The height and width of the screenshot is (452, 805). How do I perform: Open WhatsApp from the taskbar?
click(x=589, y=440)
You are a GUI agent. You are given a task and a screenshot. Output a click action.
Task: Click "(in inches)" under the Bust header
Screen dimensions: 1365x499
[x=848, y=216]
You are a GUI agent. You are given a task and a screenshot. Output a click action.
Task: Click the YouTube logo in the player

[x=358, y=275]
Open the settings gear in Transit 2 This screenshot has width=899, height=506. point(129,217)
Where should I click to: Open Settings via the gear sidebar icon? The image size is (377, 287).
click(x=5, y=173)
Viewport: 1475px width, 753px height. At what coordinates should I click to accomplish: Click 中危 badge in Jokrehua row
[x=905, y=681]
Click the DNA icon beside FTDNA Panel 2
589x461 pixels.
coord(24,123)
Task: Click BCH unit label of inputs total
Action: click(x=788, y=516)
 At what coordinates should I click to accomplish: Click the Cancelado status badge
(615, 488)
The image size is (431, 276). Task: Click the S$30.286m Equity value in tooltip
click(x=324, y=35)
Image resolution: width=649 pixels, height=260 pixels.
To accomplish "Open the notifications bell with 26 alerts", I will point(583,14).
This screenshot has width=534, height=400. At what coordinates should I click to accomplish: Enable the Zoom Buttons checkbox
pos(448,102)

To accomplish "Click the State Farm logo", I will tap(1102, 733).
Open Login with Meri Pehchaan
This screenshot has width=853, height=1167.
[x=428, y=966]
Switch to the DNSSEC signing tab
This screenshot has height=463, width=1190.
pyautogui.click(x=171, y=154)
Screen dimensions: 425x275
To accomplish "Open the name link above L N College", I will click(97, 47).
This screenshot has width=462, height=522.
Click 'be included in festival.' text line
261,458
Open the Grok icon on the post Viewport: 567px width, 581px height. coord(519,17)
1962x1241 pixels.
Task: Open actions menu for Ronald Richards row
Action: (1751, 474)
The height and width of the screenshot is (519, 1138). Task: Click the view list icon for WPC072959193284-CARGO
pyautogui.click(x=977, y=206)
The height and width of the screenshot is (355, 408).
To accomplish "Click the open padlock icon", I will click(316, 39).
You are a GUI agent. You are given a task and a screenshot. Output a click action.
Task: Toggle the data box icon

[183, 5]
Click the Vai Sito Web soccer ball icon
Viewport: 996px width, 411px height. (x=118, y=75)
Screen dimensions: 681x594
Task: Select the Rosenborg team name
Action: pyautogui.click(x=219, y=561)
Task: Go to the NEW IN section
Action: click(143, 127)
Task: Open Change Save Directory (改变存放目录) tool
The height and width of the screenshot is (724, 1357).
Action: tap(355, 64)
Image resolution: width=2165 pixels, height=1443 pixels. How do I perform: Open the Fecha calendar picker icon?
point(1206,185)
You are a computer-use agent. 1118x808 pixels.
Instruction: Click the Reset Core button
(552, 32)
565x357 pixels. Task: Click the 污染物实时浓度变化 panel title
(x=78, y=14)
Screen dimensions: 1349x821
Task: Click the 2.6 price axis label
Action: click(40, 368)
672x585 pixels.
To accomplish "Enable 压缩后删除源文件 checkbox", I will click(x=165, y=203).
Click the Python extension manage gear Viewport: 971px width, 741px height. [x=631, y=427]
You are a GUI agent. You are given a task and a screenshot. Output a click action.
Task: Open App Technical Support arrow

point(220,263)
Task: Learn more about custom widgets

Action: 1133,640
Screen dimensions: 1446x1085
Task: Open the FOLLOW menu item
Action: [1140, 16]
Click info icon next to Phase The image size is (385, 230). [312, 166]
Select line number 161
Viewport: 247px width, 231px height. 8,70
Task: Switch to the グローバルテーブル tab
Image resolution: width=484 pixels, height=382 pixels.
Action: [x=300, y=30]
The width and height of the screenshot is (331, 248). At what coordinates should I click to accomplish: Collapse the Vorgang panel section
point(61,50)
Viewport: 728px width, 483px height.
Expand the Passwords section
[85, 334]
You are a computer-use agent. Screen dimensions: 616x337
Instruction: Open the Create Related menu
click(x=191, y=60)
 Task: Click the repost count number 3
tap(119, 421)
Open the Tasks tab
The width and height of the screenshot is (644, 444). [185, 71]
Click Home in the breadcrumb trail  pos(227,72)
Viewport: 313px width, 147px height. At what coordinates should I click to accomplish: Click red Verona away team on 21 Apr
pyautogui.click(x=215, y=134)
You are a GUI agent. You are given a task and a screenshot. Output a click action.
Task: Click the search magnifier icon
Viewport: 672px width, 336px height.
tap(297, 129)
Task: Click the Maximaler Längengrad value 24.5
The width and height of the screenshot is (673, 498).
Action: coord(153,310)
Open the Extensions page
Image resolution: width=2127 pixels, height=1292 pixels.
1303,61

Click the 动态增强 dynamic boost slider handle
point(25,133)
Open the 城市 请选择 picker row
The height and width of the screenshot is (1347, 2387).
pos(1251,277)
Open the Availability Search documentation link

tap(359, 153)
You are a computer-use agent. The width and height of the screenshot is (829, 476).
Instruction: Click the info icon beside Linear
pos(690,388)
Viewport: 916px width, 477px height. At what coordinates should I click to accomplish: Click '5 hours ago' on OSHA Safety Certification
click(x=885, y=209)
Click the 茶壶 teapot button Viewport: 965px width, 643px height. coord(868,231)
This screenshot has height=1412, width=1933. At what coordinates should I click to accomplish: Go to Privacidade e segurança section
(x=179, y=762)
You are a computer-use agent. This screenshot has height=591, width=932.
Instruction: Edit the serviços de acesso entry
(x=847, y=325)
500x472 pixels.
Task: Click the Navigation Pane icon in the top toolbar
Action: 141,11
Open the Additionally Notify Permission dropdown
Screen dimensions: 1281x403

## REQUIREMENT
Pick out every line above that contains the word "This", and copy each one. Match case exactly.

## THE REPLY
Open the settings gear in Transit 2 This screenshot has width=899, height=506. point(129,217)
This screenshot has width=534, height=400. At what coordinates should I click to accomplish: Enable the Zoom Buttons checkbox
This screenshot has width=853, height=1167.
This screenshot has height=463, width=1190.
This screenshot has width=462, height=522.
This screenshot has height=1412, width=1933. At what coordinates should I click to accomplish: Go to Privacidade e segurança section
You are a computer-use agent. This screenshot has height=591, width=932.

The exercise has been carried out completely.